Reproduce the data in its entirety, exactly as written.
Information shown Block Start
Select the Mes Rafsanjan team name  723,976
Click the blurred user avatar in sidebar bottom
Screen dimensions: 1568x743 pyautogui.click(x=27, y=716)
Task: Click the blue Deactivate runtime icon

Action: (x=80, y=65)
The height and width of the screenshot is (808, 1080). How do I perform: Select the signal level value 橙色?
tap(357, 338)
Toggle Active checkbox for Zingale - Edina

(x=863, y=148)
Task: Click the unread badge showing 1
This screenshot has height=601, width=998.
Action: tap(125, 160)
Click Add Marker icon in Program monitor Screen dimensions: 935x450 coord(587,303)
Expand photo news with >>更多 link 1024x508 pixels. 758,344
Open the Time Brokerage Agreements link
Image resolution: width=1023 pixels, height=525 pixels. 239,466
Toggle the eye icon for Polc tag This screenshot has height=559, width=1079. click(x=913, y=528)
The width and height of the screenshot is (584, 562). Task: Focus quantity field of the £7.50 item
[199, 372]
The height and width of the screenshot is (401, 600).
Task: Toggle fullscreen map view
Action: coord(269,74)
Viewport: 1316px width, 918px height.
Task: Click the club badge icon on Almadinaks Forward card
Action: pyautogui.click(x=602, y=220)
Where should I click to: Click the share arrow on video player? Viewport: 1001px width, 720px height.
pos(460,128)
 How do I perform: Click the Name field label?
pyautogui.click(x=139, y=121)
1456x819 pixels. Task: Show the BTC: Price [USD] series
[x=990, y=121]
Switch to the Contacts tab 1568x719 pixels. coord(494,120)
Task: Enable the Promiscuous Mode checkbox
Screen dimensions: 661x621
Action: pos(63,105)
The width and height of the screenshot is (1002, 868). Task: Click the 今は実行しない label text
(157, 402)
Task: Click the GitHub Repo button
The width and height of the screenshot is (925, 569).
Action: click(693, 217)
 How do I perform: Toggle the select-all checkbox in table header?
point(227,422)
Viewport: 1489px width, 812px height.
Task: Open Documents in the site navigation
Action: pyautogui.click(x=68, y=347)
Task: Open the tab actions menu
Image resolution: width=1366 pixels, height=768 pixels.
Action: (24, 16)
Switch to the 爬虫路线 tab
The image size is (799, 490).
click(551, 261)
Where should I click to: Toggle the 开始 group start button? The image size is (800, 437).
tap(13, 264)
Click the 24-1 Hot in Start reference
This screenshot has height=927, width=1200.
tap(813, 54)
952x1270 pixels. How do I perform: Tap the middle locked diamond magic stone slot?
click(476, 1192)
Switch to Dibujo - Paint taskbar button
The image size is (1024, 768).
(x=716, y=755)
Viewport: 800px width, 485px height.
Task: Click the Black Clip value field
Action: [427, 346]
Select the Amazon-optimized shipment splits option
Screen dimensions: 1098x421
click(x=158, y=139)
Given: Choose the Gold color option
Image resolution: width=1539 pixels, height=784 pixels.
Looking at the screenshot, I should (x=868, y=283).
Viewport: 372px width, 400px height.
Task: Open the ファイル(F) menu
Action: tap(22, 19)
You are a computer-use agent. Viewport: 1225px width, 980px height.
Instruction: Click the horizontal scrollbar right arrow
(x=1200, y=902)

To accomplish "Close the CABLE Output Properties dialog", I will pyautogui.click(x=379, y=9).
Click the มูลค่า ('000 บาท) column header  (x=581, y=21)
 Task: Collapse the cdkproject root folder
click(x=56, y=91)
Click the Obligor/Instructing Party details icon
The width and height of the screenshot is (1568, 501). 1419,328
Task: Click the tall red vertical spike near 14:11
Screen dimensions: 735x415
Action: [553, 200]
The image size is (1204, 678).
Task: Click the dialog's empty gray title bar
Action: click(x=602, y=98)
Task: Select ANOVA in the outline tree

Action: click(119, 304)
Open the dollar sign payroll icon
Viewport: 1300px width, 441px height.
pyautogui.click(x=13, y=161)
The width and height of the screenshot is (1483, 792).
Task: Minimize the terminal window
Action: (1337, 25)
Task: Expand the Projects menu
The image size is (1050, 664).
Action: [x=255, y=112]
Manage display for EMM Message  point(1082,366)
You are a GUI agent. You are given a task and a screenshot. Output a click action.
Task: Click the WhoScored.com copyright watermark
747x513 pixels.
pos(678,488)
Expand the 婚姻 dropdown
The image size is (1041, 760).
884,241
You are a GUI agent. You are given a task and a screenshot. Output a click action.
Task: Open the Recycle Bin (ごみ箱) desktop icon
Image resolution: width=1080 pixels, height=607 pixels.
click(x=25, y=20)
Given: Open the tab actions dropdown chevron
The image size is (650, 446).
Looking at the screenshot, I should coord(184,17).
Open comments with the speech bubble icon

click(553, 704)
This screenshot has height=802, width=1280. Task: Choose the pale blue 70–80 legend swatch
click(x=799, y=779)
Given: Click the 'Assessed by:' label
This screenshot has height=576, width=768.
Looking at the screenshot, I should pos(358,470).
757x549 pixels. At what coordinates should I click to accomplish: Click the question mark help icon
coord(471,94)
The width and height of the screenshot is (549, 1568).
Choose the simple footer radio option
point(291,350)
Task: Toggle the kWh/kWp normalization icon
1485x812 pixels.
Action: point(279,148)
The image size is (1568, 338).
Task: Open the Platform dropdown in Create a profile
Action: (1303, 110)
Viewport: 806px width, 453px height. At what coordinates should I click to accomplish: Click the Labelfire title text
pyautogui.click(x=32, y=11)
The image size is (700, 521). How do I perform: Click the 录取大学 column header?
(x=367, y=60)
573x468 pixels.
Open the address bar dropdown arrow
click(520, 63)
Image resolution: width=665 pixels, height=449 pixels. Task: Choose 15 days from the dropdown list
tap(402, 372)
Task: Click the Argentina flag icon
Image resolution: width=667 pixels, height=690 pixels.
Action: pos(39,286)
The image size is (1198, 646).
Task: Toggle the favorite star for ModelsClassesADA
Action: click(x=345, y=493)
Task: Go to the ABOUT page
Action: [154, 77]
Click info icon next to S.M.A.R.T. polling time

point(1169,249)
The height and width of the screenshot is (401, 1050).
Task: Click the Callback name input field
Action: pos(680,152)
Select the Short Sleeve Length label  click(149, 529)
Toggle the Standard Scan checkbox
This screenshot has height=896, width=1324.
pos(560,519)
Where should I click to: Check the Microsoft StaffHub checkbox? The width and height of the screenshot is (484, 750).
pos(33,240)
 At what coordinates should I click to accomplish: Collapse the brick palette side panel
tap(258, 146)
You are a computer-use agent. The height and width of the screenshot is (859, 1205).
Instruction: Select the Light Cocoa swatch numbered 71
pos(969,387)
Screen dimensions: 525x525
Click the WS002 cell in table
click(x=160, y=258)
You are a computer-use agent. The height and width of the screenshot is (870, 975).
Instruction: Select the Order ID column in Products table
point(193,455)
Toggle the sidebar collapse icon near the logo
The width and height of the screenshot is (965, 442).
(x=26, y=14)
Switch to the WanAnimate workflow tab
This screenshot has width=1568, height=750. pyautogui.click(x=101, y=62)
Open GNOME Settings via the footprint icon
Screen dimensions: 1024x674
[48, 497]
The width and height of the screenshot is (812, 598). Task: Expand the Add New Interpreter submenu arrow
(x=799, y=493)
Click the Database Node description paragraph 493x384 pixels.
Information shown Block End
__Output of the task__.
Select the Mes Rafsanjan team name  723,976
Click the blurred user avatar in sidebar bottom
Screen dimensions: 1568x743 pyautogui.click(x=27, y=716)
Task: Click the blue Deactivate runtime icon

Action: (x=80, y=65)
The height and width of the screenshot is (808, 1080). How do I perform: Select the signal level value 橙色?
tap(357, 338)
Toggle Active checkbox for Zingale - Edina

(x=863, y=148)
Task: Click the unread badge showing 1
This screenshot has height=601, width=998.
Action: tap(125, 160)
Click Add Marker icon in Program monitor Screen dimensions: 935x450 coord(587,303)
Expand photo news with >>更多 link 1024x508 pixels. 758,344
Open the Time Brokerage Agreements link
Image resolution: width=1023 pixels, height=525 pixels. 239,466
Toggle the eye icon for Polc tag This screenshot has height=559, width=1079. click(x=913, y=528)
The width and height of the screenshot is (584, 562). Task: Focus quantity field of the £7.50 item
[199, 372]
The height and width of the screenshot is (401, 600).
Task: Toggle fullscreen map view
Action: coord(269,74)
Viewport: 1316px width, 918px height.
Task: Click the club badge icon on Almadinaks Forward card
Action: pyautogui.click(x=602, y=220)
Where should I click to: Click the share arrow on video player? Viewport: 1001px width, 720px height.
pos(460,128)
 How do I perform: Click the Name field label?
pyautogui.click(x=139, y=121)
1456x819 pixels. Task: Show the BTC: Price [USD] series
[x=990, y=121]
Switch to the Contacts tab 1568x719 pixels. coord(494,120)
Task: Enable the Promiscuous Mode checkbox
Screen dimensions: 661x621
Action: pos(63,105)
The width and height of the screenshot is (1002, 868). Task: Click the 今は実行しない label text
(157, 402)
Task: Click the GitHub Repo button
The width and height of the screenshot is (925, 569).
Action: click(693, 217)
 How do I perform: Toggle the select-all checkbox in table header?
point(227,422)
Viewport: 1489px width, 812px height.
Task: Open Documents in the site navigation
Action: pyautogui.click(x=68, y=347)
Task: Open the tab actions menu
Image resolution: width=1366 pixels, height=768 pixels.
Action: (24, 16)
Switch to the 爬虫路线 tab
The image size is (799, 490).
click(551, 261)
Where should I click to: Toggle the 开始 group start button? The image size is (800, 437).
tap(13, 264)
Click the 24-1 Hot in Start reference
This screenshot has height=927, width=1200.
tap(813, 54)
952x1270 pixels. How do I perform: Tap the middle locked diamond magic stone slot?
click(476, 1192)
Switch to Dibujo - Paint taskbar button
The image size is (1024, 768).
(x=716, y=755)
Viewport: 800px width, 485px height.
Task: Click the Black Clip value field
Action: [427, 346]
Select the Amazon-optimized shipment splits option
Screen dimensions: 1098x421
click(x=158, y=139)
Given: Choose the Gold color option
Image resolution: width=1539 pixels, height=784 pixels.
Looking at the screenshot, I should (x=868, y=283).
Viewport: 372px width, 400px height.
Task: Open the ファイル(F) menu
Action: tap(22, 19)
You are a computer-use agent. Viewport: 1225px width, 980px height.
Instruction: Click the horizontal scrollbar right arrow
(x=1200, y=902)

To accomplish "Close the CABLE Output Properties dialog", I will pyautogui.click(x=379, y=9).
Click the มูลค่า ('000 บาท) column header  (x=581, y=21)
 Task: Collapse the cdkproject root folder
click(x=56, y=91)
Click the Obligor/Instructing Party details icon
The width and height of the screenshot is (1568, 501). 1419,328
Task: Click the tall red vertical spike near 14:11
Screen dimensions: 735x415
Action: [553, 200]
The image size is (1204, 678).
Task: Click the dialog's empty gray title bar
Action: click(x=602, y=98)
Task: Select ANOVA in the outline tree

Action: click(119, 304)
Open the dollar sign payroll icon
Viewport: 1300px width, 441px height.
pyautogui.click(x=13, y=161)
The width and height of the screenshot is (1483, 792).
Task: Minimize the terminal window
Action: (1337, 25)
Task: Expand the Projects menu
The image size is (1050, 664).
Action: [x=255, y=112]
Manage display for EMM Message  point(1082,366)
You are a GUI agent. You are given a task and a screenshot. Output a click action.
Task: Click the WhoScored.com copyright watermark
747x513 pixels.
pos(678,488)
Expand the 婚姻 dropdown
The image size is (1041, 760).
884,241
You are a GUI agent. You are given a task and a screenshot. Output a click action.
Task: Open the Recycle Bin (ごみ箱) desktop icon
Image resolution: width=1080 pixels, height=607 pixels.
click(x=25, y=20)
Given: Open the tab actions dropdown chevron
The image size is (650, 446).
Looking at the screenshot, I should coord(184,17).
Open comments with the speech bubble icon

click(553, 704)
This screenshot has height=802, width=1280. Task: Choose the pale blue 70–80 legend swatch
click(x=799, y=779)
Given: Click the 'Assessed by:' label
This screenshot has height=576, width=768.
Looking at the screenshot, I should pos(358,470).
757x549 pixels. At what coordinates should I click to accomplish: Click the question mark help icon
coord(471,94)
The width and height of the screenshot is (549, 1568).
Choose the simple footer radio option
point(291,350)
Task: Toggle the kWh/kWp normalization icon
1485x812 pixels.
Action: point(279,148)
The image size is (1568, 338).
Task: Open the Platform dropdown in Create a profile
Action: (1303, 110)
Viewport: 806px width, 453px height. At what coordinates should I click to accomplish: Click the Labelfire title text
pyautogui.click(x=32, y=11)
The image size is (700, 521). How do I perform: Click the 录取大学 column header?
(x=367, y=60)
573x468 pixels.
Open the address bar dropdown arrow
click(520, 63)
Image resolution: width=665 pixels, height=449 pixels. Task: Choose 15 days from the dropdown list
tap(402, 372)
Task: Click the Argentina flag icon
Image resolution: width=667 pixels, height=690 pixels.
Action: pos(39,286)
The image size is (1198, 646).
Task: Toggle the favorite star for ModelsClassesADA
Action: click(x=345, y=493)
Task: Go to the ABOUT page
Action: [154, 77]
Click info icon next to S.M.A.R.T. polling time

point(1169,249)
The height and width of the screenshot is (401, 1050).
Task: Click the Callback name input field
Action: pos(680,152)
Select the Short Sleeve Length label  click(149, 529)
Toggle the Standard Scan checkbox
This screenshot has height=896, width=1324.
pos(560,519)
Where should I click to: Check the Microsoft StaffHub checkbox? The width and height of the screenshot is (484, 750).
pos(33,240)
 At what coordinates should I click to accomplish: Collapse the brick palette side panel
tap(258, 146)
You are a computer-use agent. The height and width of the screenshot is (859, 1205).
Instruction: Select the Light Cocoa swatch numbered 71
pos(969,387)
Screen dimensions: 525x525
Click the WS002 cell in table
click(x=160, y=258)
You are a computer-use agent. The height and width of the screenshot is (870, 975).
Instruction: Select the Order ID column in Products table
point(193,455)
Toggle the sidebar collapse icon near the logo
The width and height of the screenshot is (965, 442).
(x=26, y=14)
Switch to the WanAnimate workflow tab
This screenshot has width=1568, height=750. pyautogui.click(x=101, y=62)
Open GNOME Settings via the footprint icon
Screen dimensions: 1024x674
[48, 497]
The width and height of the screenshot is (812, 598). Task: Expand the Add New Interpreter submenu arrow
(x=799, y=493)
Click the Database Node description paragraph 493x384 pixels.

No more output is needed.